Examine the center and spread of the distribution. Assess how the sample size may affect the appearance of the boxplot.
Hold the pointer over the boxplot to display a tooltip that shows these statistics. For example, this boxplot of resting heart rates shows that the median heart rate is 71. Most subjects have a resting heart rate that is between 64 and 80, but some subjects have heart rates that are as low as 48 and as high as 100.
Investigate any surprising or undesirable characteristics on the boxplot. For example, a boxplot may show that the median length of wood boards is much lower than the target length of 8 feet.
Because the quartiles of the boxplot are calculated values, they may not be actual observations in your data set. For more information on how to interpret the quartiles, go to What are quartiles?. For specific information on how the quartiles are calculated, go to Methods and formulas for Graphical Summary.

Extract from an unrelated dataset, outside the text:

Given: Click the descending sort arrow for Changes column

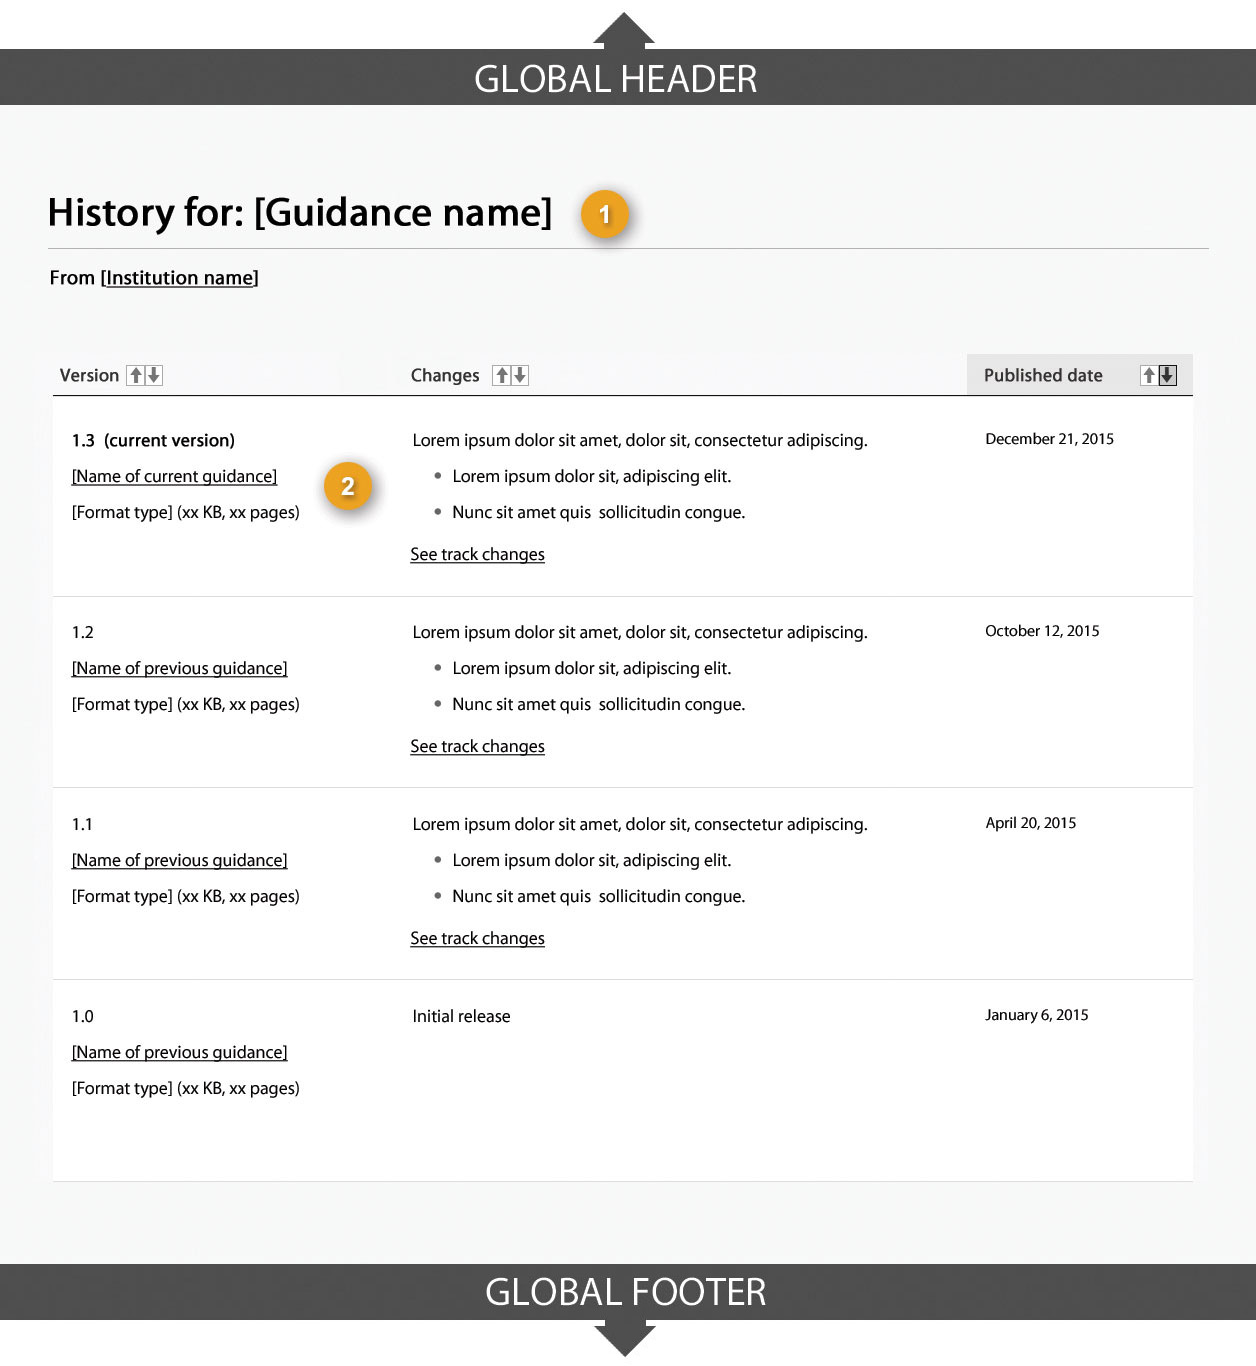Looking at the screenshot, I should pyautogui.click(x=519, y=374).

The sample size can affect the appearance of the graph.
A boxplot works best when the sample size is at least 20. If the sample size is too small, the quartiles and outliers shown by the boxplot may not be meaningful. If the sample size is less than 20, consider using an Individual value plot instead.
Skewed data indicate that data may be nonnormal. Outliers may indicate other conditions in your data.
When data are skewed, the majority of the data are located on the high or low side of the graph. Skewness indicates that the data may not be normally distributed.
These boxplots illustrate skewed data. The boxplot with right-skewed data shows wait times. Most of the wait times are relatively short, and only a few wait times are long. The boxplot with left-skewed data shows failure time data. A few items fail immediately and many more items fail later.
If you know that your data are not naturally skewed, investigate possible causes. If you want to analyze severely skewed data, read the data considerations topic for the analysis to make sure that you can use data that are not normal.
Outliers, which are data values that are far away from other data values, can strongly affect your results. Often, outliers are easiest to identify on a boxplot.
Hold the pointer over the outlier to identify the data point.
Try to identify the cause of any outliers. Correct any data entry or measurement errors. Consider removing data values that are associated with abnormal, one-time events (special causes). Then, repeat the analysis.
If your boxplot has groups, assess and compare the center and spread of groups.
Look for differences between the centers of the groups.
Look for differences between the spreads of the groups.